Así, poco importa que a Dick Diver le remuerda la conciencia por haberse entregado a la molicie en vez de atender a los enfermos que reclaman –y pagan– su asistencia. Los conflictos con su esposa, enferma y atribulada primero, amorosa y comprensiva después, rica y poderosa siempre, a pesar de sus escrúpulos de ama de casa estadounidense, no pasan de ser escaramuzas melodramáticas sin entidad. Y los sucesivos enfrentamientos entre distintos médicos que aspiran a financiar nuevos y más rentables sanatorios acaban pareciendo una convención de agentes comerciales. Por eso, cuando el protagonista –borracho una vez más y al borde ya de la derrota final– se ofende porque sus colegas llaman clientes a quienes debían considerar ante todo pacientes, la queja suena a pose impostada, no a lamento sincero…
Quedan, eso sí, los espléndidos paisajes de Niza, Zúrich y Roma –por donde se mueven los personajes como turistas de primera– y unos interiores fastuosos, que quieren ser villas de recreo y parecen palacetes imperiales de cartón piedra. Como si, por una curiosa perversión temporal, seguramente involuntaria, la productora estadounidense se hubiera empeñado en deslumbrar a su público doméstico –y, de paso, al de todo el mundo– con la belleza de una Europa liberada por ellos tras la Segunda Guerra Mundial, de la misma manera que el doctor Dick Diver había intentado rehacer en ella su vida al acabar la Primera.

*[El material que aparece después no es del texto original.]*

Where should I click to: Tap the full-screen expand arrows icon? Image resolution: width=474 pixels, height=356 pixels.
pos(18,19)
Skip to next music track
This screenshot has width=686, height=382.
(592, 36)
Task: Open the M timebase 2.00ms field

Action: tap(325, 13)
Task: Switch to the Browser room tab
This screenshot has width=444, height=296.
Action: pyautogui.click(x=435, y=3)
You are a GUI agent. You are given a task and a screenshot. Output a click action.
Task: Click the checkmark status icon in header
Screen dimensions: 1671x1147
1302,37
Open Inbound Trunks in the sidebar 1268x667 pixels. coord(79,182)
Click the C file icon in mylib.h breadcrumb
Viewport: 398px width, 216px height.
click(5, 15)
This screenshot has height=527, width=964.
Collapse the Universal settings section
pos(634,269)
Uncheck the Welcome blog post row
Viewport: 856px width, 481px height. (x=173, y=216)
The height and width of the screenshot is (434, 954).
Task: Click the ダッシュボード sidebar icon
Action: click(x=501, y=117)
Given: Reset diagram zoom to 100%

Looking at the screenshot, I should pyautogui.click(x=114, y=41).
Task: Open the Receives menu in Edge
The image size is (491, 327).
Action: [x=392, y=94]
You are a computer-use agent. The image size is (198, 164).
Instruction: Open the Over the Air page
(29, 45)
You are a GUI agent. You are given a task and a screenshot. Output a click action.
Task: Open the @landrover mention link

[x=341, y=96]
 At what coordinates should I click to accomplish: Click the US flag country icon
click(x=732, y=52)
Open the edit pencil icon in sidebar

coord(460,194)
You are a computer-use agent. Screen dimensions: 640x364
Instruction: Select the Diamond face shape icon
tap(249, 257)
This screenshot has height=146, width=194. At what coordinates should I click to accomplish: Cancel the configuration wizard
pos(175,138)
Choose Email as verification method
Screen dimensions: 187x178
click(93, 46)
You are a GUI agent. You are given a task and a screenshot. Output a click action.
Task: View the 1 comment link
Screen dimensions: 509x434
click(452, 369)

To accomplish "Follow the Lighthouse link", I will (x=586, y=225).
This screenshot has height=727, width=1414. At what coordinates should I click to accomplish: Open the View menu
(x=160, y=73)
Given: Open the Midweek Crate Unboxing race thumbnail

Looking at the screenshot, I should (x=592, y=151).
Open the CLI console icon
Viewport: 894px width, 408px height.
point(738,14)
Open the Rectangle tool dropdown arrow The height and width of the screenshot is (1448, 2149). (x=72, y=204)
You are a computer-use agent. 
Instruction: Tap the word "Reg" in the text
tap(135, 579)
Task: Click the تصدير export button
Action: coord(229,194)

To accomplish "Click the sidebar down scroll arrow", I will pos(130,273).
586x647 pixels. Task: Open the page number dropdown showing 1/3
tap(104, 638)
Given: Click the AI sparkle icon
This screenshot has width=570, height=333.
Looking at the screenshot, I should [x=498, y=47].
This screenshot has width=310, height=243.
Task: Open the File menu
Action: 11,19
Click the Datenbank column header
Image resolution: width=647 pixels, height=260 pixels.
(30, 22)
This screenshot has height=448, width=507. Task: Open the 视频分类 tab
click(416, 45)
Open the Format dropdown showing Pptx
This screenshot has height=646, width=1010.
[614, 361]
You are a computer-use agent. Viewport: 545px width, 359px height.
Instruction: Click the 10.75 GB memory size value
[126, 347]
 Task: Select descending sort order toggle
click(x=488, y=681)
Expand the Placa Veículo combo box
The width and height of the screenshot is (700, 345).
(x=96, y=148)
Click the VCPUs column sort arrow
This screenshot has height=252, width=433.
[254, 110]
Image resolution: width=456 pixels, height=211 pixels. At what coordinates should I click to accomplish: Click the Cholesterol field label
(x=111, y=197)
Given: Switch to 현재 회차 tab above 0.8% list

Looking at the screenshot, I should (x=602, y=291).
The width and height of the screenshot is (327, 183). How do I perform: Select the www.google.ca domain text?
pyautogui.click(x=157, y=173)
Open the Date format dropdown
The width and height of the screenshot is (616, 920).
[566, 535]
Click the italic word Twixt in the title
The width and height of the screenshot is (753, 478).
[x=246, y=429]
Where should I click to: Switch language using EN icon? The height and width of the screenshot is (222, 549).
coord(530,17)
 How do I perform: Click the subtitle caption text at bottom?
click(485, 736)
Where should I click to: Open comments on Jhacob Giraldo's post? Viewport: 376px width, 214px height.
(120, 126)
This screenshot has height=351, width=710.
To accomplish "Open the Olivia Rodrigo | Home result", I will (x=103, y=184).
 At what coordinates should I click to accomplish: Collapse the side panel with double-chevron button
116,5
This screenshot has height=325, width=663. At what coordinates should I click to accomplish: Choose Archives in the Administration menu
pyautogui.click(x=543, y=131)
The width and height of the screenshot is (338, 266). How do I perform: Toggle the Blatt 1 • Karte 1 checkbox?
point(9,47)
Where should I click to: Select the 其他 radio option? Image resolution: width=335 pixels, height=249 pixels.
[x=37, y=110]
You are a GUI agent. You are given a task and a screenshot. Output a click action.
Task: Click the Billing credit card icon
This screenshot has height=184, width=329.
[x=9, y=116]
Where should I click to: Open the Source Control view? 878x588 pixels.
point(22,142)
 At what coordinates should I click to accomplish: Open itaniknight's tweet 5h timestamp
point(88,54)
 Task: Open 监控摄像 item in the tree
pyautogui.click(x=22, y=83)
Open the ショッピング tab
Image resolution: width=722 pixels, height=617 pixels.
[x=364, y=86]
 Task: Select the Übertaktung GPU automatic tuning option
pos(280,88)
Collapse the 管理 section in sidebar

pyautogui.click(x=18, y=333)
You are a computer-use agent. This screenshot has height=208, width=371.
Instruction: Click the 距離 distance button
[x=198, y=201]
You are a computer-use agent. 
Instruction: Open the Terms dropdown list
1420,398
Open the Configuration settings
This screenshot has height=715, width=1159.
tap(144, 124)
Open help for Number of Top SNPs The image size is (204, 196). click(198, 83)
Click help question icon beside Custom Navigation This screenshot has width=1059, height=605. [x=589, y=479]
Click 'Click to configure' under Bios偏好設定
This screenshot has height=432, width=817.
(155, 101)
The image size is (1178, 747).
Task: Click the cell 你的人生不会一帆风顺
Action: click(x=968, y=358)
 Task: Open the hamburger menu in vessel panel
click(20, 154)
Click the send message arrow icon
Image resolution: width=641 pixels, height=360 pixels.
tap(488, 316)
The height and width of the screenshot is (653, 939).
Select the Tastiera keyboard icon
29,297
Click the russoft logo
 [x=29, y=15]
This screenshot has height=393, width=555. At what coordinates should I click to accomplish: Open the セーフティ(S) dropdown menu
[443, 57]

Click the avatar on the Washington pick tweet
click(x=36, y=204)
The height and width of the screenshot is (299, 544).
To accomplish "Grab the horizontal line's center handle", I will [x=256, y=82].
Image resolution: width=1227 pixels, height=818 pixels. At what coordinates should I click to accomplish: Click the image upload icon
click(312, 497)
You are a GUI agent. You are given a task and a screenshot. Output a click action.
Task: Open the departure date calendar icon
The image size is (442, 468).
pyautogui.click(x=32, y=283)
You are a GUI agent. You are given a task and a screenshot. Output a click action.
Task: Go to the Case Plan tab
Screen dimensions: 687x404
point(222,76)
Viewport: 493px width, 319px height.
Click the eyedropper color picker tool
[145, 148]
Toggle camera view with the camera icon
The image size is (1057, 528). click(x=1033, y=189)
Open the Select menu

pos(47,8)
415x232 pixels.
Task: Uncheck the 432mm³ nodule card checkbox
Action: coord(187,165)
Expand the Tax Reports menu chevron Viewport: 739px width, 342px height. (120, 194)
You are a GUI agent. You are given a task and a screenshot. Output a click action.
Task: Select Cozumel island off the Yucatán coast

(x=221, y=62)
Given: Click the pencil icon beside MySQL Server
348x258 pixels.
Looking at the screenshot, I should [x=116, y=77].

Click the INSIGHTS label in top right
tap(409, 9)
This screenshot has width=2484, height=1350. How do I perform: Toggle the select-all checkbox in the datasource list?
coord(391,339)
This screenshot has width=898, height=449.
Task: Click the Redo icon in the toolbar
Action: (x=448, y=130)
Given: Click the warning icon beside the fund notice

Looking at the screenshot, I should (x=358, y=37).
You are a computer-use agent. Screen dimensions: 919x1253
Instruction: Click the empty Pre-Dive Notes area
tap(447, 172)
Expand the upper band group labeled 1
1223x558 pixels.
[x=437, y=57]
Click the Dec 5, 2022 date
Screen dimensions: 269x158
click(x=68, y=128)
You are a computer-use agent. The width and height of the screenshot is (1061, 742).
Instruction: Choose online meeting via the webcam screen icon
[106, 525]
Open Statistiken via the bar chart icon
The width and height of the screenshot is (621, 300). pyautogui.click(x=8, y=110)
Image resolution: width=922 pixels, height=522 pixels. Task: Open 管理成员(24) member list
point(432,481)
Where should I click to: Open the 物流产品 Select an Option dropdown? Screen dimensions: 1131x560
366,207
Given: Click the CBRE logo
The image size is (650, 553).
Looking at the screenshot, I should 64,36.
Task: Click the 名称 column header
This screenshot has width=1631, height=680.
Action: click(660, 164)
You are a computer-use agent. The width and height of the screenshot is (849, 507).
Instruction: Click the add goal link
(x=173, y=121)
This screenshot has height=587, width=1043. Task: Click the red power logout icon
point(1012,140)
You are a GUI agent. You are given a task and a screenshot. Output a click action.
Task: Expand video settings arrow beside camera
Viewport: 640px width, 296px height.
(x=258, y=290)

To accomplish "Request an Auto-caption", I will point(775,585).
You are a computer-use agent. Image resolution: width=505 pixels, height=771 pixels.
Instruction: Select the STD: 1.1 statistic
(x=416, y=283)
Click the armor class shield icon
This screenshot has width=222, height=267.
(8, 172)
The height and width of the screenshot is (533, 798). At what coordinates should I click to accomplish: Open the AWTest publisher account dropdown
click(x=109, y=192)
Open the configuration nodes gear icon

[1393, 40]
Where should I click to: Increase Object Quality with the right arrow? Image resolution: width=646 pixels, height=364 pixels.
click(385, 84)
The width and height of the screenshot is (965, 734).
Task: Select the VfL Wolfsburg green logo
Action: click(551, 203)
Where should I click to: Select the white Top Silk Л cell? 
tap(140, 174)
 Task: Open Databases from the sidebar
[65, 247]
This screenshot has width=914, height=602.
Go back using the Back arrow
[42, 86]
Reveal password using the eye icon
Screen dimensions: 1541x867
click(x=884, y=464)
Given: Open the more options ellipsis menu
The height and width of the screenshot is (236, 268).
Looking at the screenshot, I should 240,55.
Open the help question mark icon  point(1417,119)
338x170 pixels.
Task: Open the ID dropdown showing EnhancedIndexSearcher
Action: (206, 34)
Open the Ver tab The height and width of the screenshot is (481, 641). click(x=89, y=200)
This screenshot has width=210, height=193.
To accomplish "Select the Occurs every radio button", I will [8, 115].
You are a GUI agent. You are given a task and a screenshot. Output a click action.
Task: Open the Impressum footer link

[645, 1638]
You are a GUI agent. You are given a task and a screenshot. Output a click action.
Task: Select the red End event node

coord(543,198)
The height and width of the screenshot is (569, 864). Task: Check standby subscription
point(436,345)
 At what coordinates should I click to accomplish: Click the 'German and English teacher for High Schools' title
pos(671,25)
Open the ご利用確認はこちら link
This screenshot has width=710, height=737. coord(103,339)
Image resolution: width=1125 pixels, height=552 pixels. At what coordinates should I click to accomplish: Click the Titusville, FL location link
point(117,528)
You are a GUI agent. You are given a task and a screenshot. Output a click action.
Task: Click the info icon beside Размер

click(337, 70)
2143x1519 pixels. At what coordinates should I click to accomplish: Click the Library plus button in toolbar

Y quedan unos intérpretes de la magnitud de Jason Robards –lejos todavía de sus mejores actuaciones de madurez, como la de ‘La balada de Cable Hogue’ (1972), de Sam Peckinpah– y Joan Fontaine –casi olvidada ya la deslumbrante prueba de fuego que fue ‘Rebeca’ (1940), de Hitchcock, y en las postrimerías de su carrera–, desaprovechados al tener que desplazarse por unos escenarios de guardarropía, recitando unos diálogos imposibles y acercándose o distanciándose entre sí sin que se expliquen muy bien los motivos de tanto ajetreo. Junto a ellos, la diva Jennifer Jones hace lo que puede para dar algo de vida a una mujercita indefensa, a pesar de su riqueza, y sólo Tom Ewell logra acercarse al modelo original de compositor fracasado y alcohólico.
Demasiado poco para tanto derroche de medios. Porque, a cambio, de la mordacidad también alcohólica, pero lúcida y demoledora, de Scott Fitzgerald apenas queda nada, y de una posible reflexión sobre el papel desempeñado por la Medicina en esos ambientes, menos todavía.